Despite relative prosperity in recent years, the gap between rich and poor remains a major challenge. More than 30 million Americans live below the official poverty line, with a disproportionate percentage of these being African-Americans and Hispanics.
Furthermore, the global financial crisis of 2008 has left the US facing its most challenging set of economic circumstances since the Great Depression of the 1930s.
The terrorist attacks of September 11 2001 had a momentous impact as the country continued to re-define its role as the world's only superpower.
The Freedom Tower will replace the World Trade Center
In October 2001 the US led a military campaign in Afghanistan which unseated the Taleban regime.
In March 2003 Washington initiated military action in Iraq which led to the toppling of the Iraqi leader Saddam Hussein.
US foreign policy has often mixed the idealism of its "mission" to spread democracy with the pursuit of national self-interest.
Given America's leading role on the international stage, its foreign policy aims and actions are likely to remain the subject of heated debate and criticism, as well as praise.
- Full name: United States of America
- Population: 314.7 million (UN, 2009)
- Capital: Washington DC
- Largest city: New York City
- Area: 9.8 million sq km (3.8 million sq miles)
- Major language: English
- Major religion: Christianity
- Life expectancy: 77 years (men), 81 years (women) (UN)
- Monetary unit: 1 US dollar = 100 cents
- Main exports: Computers and electrical machinery, vehicles, chemical products, food and live animals, military equipment and aircraft
- GNI per capita: US $47,580 (World Bank, 2008)
- Internet domain: .us
- International dialling code: +1
President: Barack Obama
President Obama faces formidable challenges
Democratic Senator Barack Obama was elected the first black president of the United States in an historic election win in November 2008.
His victory over his opponent John McCain ended eight years of Republican rule in the White House.
Mr Obama re-drew the US political map as he defeated Mr McCain, who struggled in vain to distance himself from the unpopular presidency of George W. Bush. As well as holding all the traditionally Democratic states, the Obama campaign captured a number of states once seen as Republican strongholds.
Mr Obama clinched the Democratic Party's nomination in June 2008, following a long and bruising primary race with former first lady and fellow Democratic senator, Hillary Clinton.
He ran for president on a ticket promising change, and came to office riding a wave of high expectations from his supporters, both at home and abroad.
President Obama inherited a formidable in-tray of problems from Mr Bush. The US was facing its worst economic crisis since the Great Depression of the 1930s, and his administration the task of determining the next steps in the lingering conflicts in Iraq and Afghanistan.
Congress, government's law-making branch, consists of:
The Senate - 100 members, two from each state, serving six-year terms
House of Representatives - 435 members, serving two-year terms
He made reform of the healthcare system to extend coverage and reduce ballooning costs one of his top domestic priorities.

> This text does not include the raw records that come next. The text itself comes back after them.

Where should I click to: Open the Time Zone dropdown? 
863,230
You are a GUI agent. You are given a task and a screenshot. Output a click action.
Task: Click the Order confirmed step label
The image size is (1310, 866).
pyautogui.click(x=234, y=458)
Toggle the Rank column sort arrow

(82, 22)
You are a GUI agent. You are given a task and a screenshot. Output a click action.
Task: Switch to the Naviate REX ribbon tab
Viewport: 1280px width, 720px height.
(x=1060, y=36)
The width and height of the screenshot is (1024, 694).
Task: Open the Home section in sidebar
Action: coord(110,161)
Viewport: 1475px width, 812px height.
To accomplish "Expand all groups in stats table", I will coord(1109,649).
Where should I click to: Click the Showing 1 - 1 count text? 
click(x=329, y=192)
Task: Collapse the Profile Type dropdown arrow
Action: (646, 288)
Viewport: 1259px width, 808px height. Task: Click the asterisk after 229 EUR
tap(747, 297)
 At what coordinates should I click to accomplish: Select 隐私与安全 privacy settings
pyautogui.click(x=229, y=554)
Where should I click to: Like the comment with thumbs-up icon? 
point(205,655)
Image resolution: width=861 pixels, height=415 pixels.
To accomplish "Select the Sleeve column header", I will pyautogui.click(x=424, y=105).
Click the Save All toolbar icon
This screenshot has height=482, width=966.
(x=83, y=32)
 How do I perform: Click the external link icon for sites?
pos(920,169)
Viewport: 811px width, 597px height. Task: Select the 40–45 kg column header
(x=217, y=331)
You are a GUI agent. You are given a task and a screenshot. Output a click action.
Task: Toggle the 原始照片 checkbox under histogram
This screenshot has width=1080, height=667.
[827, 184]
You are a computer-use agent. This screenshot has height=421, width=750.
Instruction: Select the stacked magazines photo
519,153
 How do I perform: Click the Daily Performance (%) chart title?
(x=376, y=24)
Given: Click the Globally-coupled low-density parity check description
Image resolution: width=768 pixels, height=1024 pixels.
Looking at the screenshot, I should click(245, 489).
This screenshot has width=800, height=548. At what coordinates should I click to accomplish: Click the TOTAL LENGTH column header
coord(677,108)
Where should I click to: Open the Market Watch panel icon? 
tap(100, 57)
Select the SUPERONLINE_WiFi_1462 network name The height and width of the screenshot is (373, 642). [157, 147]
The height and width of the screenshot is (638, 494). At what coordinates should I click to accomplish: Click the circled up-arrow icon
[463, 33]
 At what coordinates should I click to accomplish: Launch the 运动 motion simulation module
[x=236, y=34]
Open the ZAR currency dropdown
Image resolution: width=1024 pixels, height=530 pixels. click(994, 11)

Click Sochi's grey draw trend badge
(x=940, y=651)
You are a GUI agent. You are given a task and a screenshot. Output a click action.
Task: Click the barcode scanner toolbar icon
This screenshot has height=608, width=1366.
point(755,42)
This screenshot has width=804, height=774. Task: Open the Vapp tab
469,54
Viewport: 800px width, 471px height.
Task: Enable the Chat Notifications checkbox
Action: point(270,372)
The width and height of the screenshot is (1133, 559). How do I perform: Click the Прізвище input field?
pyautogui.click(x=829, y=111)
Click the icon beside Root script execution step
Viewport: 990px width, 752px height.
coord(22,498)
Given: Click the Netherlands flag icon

But progress was slowed by Congress's struggle to agree on the form it should take and growing opposition from parts of the American public - particularly conservatives critical of an increased government role in health care.
However, in the face of several setbacks and increasingly vociferous Republican opposition, Mr Obama and Democrats in Congress finally succeeded in passing a health care bill in March 2010.
Barack Obama is widely acknowledged as a charismatic figure and is noted for his stirring oratory. He was born in 1961 in Hawaii, the son of a black Kenyan father and a white American mother.
After attending an elite Hawaii academy and Columbia University in New York, he went on to Harvard Law School, where he graduated in 1991.
After graduating, Mr Obama practiced law and did community work in Chicago, where he also became active in the Democratic Party. He won a seat in the Illinois state senate in 1996, and followed this up by winning a US Senate seat in 2004.
Mr Obama is America's 44th president and was inaugurated on 20 January 2009.
The US has the most highly-developed mass media in the world. Its dramas, comedies, soap operas, animations, music videos and films have a global audience and are part of the staple fare of broadcasters worldwide.
TV is America's most popular medium. ABC, CBS and NBC ruled the roost for decades until the mass take-up of cable and satellite and the arrival of the Fox network. Mainstream TV is slick, fast-moving and awash with advertising. Ratings and advertising revenues spell life or death for individual shows. The switch to digital is under way; analogue TV broadcasts are set to end in mid-2009.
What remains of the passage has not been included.